Only the text of the entries below should appear in your exact transcription; leave out every picture.

> _Exercise data_:
"""

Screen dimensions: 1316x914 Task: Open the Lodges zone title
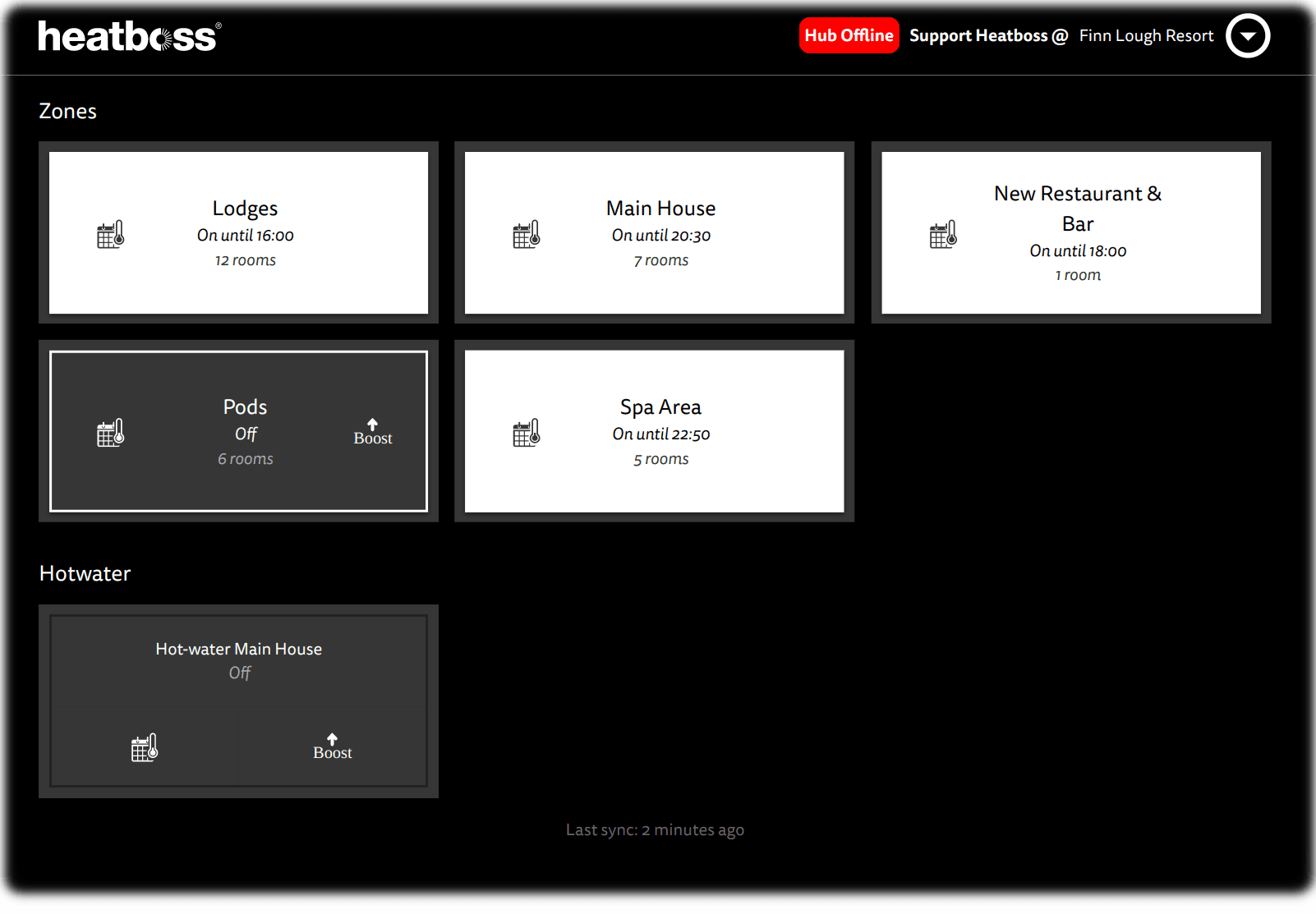point(245,209)
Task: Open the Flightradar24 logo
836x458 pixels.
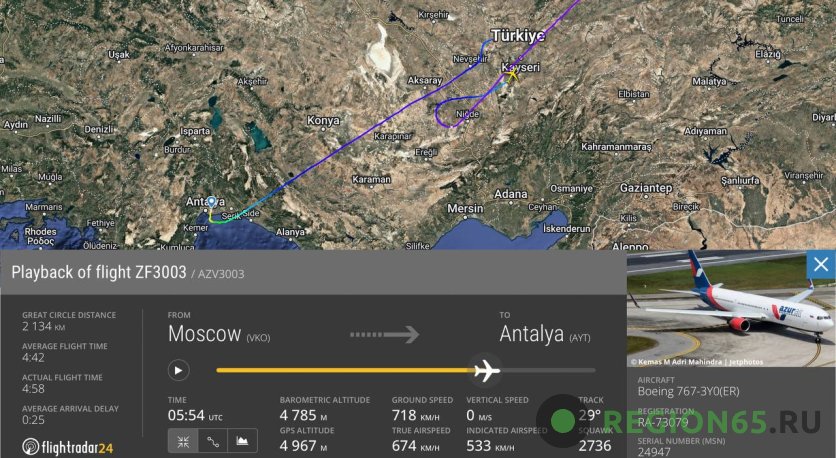Action: (x=68, y=447)
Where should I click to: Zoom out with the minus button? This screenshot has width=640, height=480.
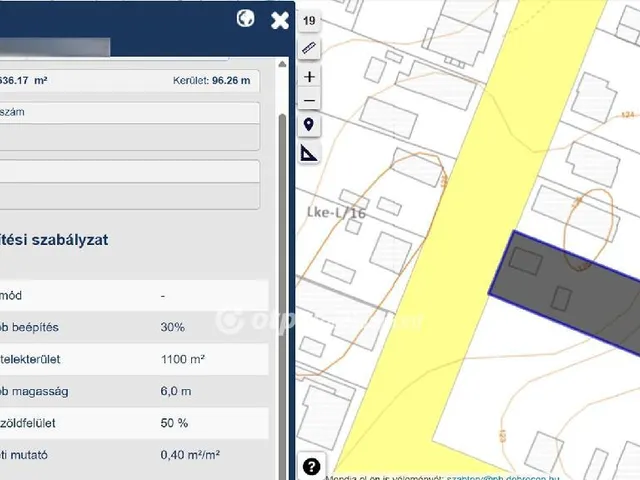pos(309,101)
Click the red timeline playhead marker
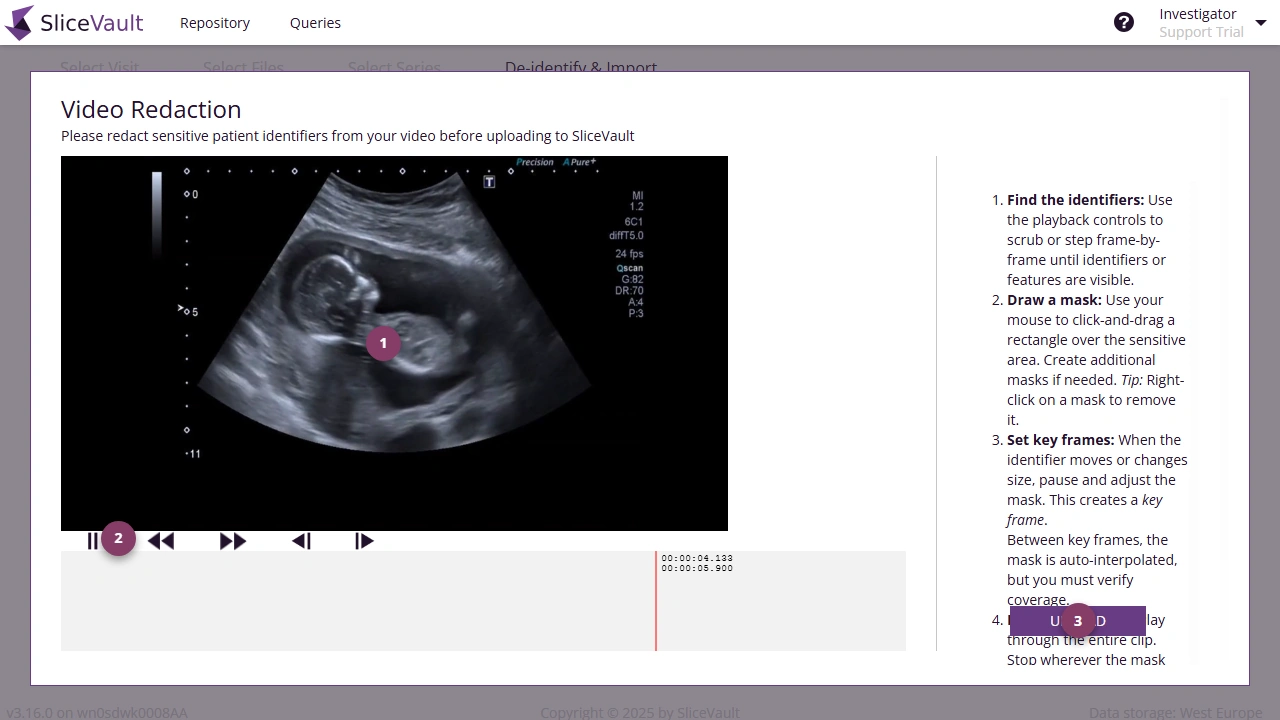This screenshot has height=720, width=1280. [656, 600]
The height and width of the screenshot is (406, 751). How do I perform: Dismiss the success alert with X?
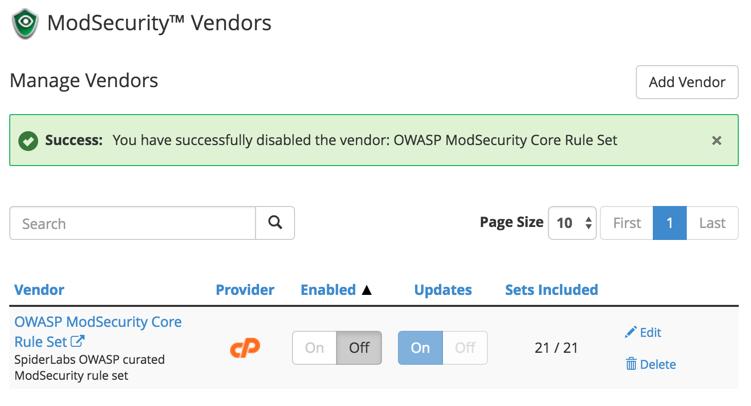coord(717,140)
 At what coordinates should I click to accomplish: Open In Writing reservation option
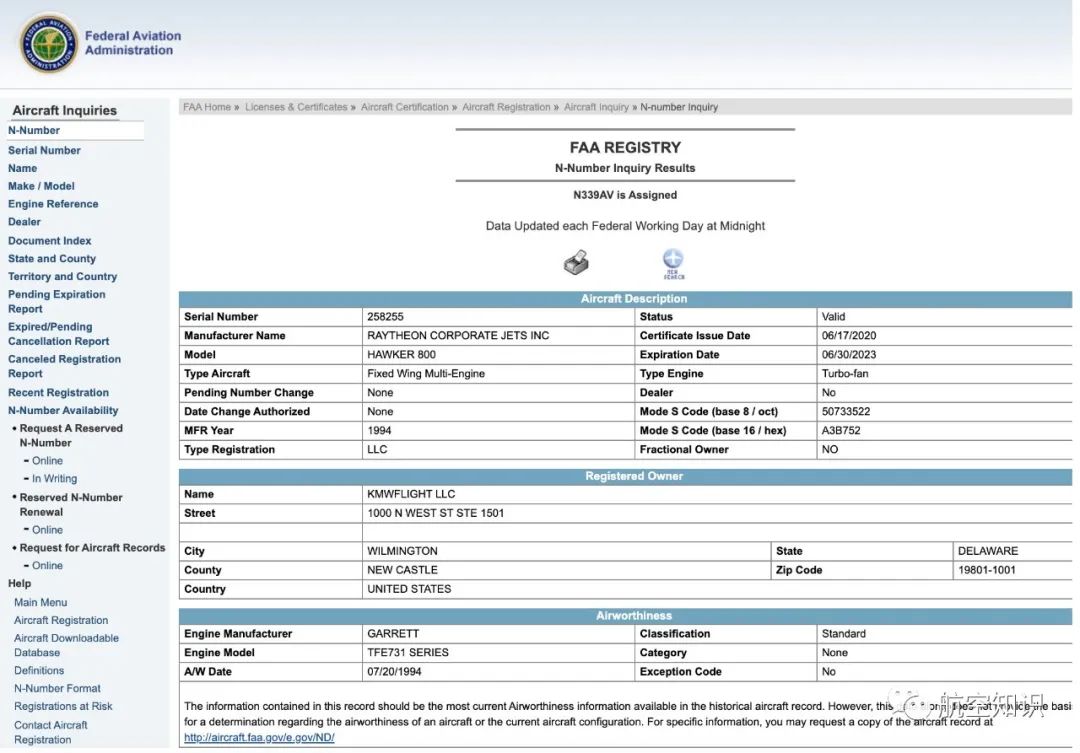tap(54, 479)
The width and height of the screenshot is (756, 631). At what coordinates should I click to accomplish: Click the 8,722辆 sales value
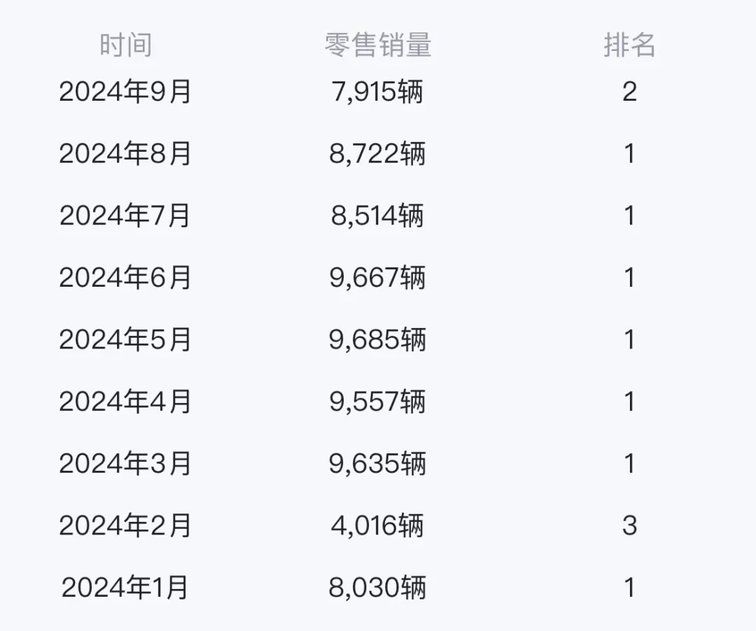coord(378,154)
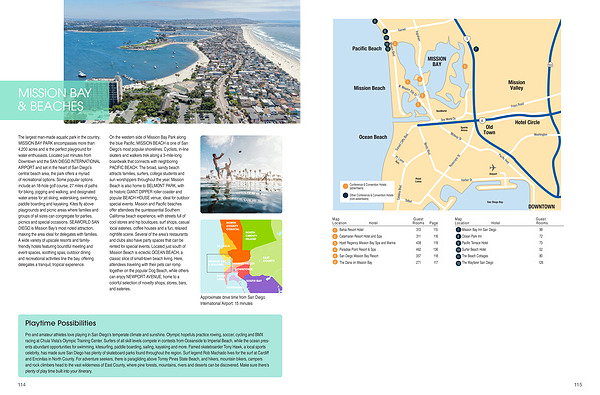The height and width of the screenshot is (395, 600).
Task: Click the Mission Bay & Beaches title banner
Action: click(x=54, y=100)

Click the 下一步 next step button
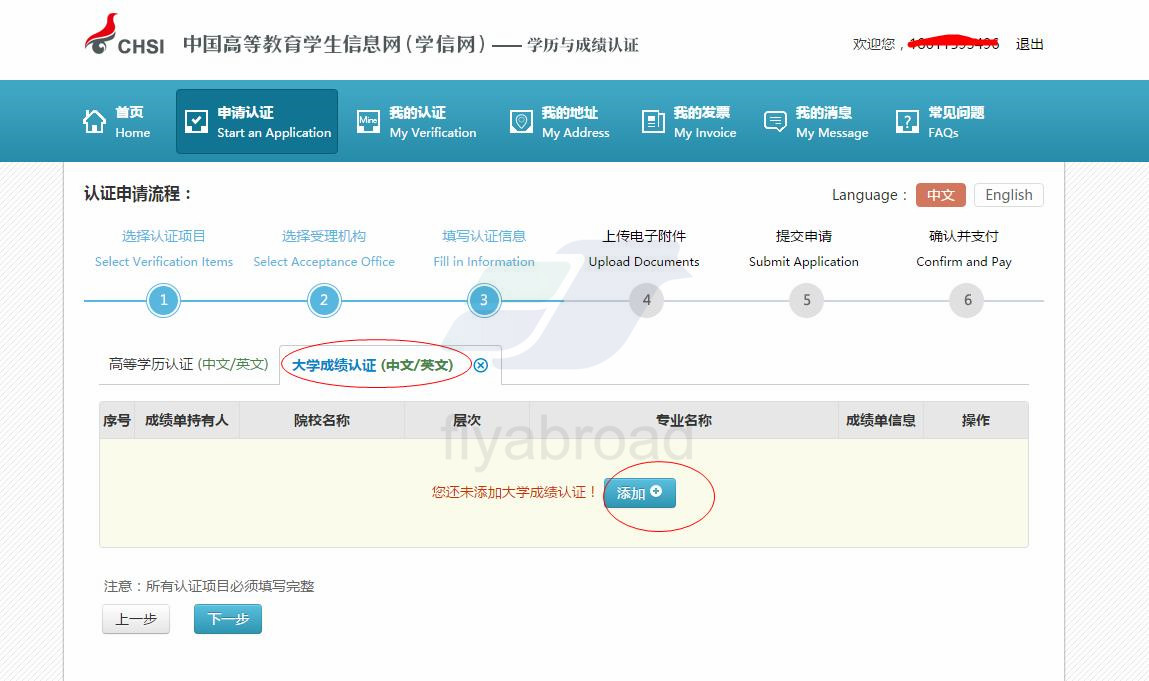tap(227, 619)

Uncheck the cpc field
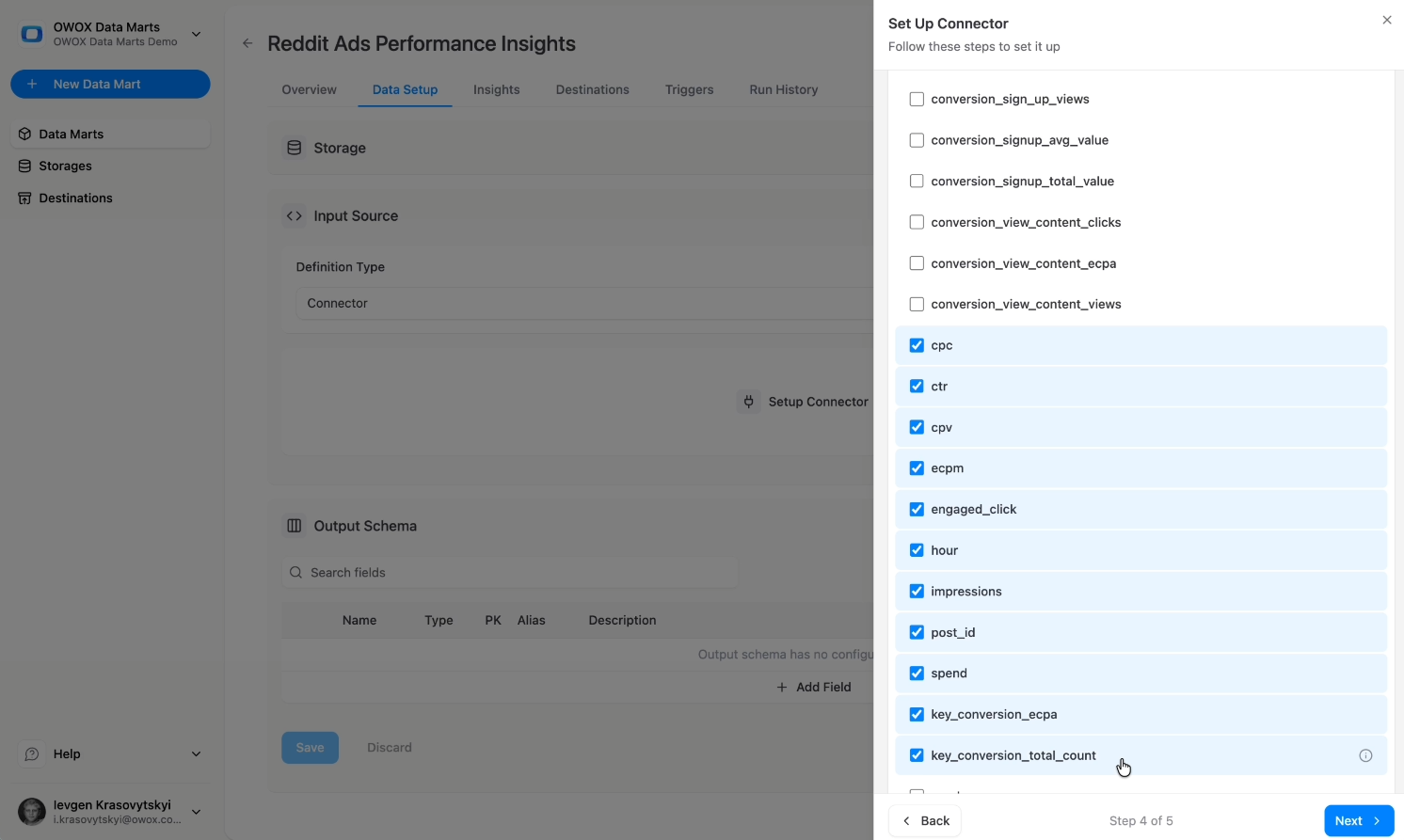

"""

> _Exercise result_:
Screen dimensions: 1316x914 Task: Open the Lodges zone title
point(245,209)
Task: Open the Flightradar24 logo
836x458 pixels.
Action: (x=68, y=447)
Where should I click to: Zoom out with the minus button? This screenshot has width=640, height=480.
pos(309,101)
Click the red timeline playhead marker
This screenshot has height=720, width=1280. [656, 600]
The height and width of the screenshot is (406, 751). How do I perform: Dismiss the success alert with X?
coord(717,140)
 At what coordinates should I click to accomplish: Open In Writing reservation option
tap(54, 479)
The width and height of the screenshot is (756, 631). At what coordinates should I click to accomplish: Click the 8,722辆 sales value
coord(378,154)
The height and width of the screenshot is (395, 600).
Task: Click the Mission Bay & Beaches title banner
Action: click(x=54, y=100)

Click the 下一步 next step button
tap(227, 619)

Uncheck the cpc field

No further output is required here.